■ **The task**:
Could you repeat these items with "Find an element in the screenshot" substituted for "Locate an element on the screen" and everything else unchanged?

Data extract START

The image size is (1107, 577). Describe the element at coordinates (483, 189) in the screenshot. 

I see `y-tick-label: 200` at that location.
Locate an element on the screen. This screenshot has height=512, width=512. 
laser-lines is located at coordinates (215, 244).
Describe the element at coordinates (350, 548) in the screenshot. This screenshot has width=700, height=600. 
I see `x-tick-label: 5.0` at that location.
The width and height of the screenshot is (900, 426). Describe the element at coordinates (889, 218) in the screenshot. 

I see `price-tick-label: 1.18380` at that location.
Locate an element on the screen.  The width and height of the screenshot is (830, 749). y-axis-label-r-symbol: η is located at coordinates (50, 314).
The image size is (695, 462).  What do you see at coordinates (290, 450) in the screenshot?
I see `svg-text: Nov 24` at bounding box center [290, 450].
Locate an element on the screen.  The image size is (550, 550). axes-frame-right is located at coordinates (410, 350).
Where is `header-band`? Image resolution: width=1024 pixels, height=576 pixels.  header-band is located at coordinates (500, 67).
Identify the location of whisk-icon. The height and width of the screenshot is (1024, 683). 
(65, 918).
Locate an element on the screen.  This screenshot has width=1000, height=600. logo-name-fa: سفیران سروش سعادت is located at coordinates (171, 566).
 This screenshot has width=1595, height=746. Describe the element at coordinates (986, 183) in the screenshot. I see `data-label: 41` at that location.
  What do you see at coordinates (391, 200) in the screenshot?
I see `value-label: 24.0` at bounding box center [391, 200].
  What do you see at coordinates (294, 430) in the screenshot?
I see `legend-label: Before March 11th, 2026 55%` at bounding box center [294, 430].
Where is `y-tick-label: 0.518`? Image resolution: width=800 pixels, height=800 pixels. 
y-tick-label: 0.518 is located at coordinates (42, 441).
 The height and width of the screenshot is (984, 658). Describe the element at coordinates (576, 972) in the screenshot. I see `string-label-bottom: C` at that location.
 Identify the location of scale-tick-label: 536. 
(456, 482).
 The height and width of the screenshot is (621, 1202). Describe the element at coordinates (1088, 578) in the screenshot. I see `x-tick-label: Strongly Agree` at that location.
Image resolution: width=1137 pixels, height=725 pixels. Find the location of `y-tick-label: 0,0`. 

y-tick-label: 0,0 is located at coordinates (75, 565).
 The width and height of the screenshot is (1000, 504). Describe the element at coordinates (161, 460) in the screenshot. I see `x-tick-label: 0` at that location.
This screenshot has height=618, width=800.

Data extract END

■ **Answer section**:
The image size is (1107, 577). Describe the element at coordinates (483, 189) in the screenshot. 

I see `y-tick-label: 200` at that location.
Find an element in the screenshot. This screenshot has height=512, width=512. 
laser-lines is located at coordinates (215, 244).
Describe the element at coordinates (350, 548) in the screenshot. This screenshot has width=700, height=600. 
I see `x-tick-label: 5.0` at that location.
The width and height of the screenshot is (900, 426). Describe the element at coordinates (889, 218) in the screenshot. 

I see `price-tick-label: 1.18380` at that location.
Find an element in the screenshot.  The width and height of the screenshot is (830, 749). y-axis-label-r-symbol: η is located at coordinates (50, 314).
The image size is (695, 462).  What do you see at coordinates (290, 450) in the screenshot?
I see `svg-text: Nov 24` at bounding box center [290, 450].
Find an element in the screenshot.  The image size is (550, 550). axes-frame-right is located at coordinates (410, 350).
Where is `header-band`? Image resolution: width=1024 pixels, height=576 pixels.  header-band is located at coordinates (500, 67).
Identify the location of whisk-icon. The height and width of the screenshot is (1024, 683). 
(65, 918).
Find an element in the screenshot.  This screenshot has width=1000, height=600. logo-name-fa: سفیران سروش سعادت is located at coordinates (171, 566).
 This screenshot has width=1595, height=746. Describe the element at coordinates (986, 183) in the screenshot. I see `data-label: 41` at that location.
  What do you see at coordinates (391, 200) in the screenshot?
I see `value-label: 24.0` at bounding box center [391, 200].
  What do you see at coordinates (294, 430) in the screenshot?
I see `legend-label: Before March 11th, 2026 55%` at bounding box center [294, 430].
Where is `y-tick-label: 0.518`? Image resolution: width=800 pixels, height=800 pixels. 
y-tick-label: 0.518 is located at coordinates (42, 441).
 The height and width of the screenshot is (984, 658). Describe the element at coordinates (576, 972) in the screenshot. I see `string-label-bottom: C` at that location.
 Identify the location of scale-tick-label: 536. 
(456, 482).
 The height and width of the screenshot is (621, 1202). Describe the element at coordinates (1088, 578) in the screenshot. I see `x-tick-label: Strongly Agree` at that location.
Image resolution: width=1137 pixels, height=725 pixels. Find the location of `y-tick-label: 0,0`. 

y-tick-label: 0,0 is located at coordinates (75, 565).
 The width and height of the screenshot is (1000, 504). Describe the element at coordinates (161, 460) in the screenshot. I see `x-tick-label: 0` at that location.
This screenshot has height=618, width=800.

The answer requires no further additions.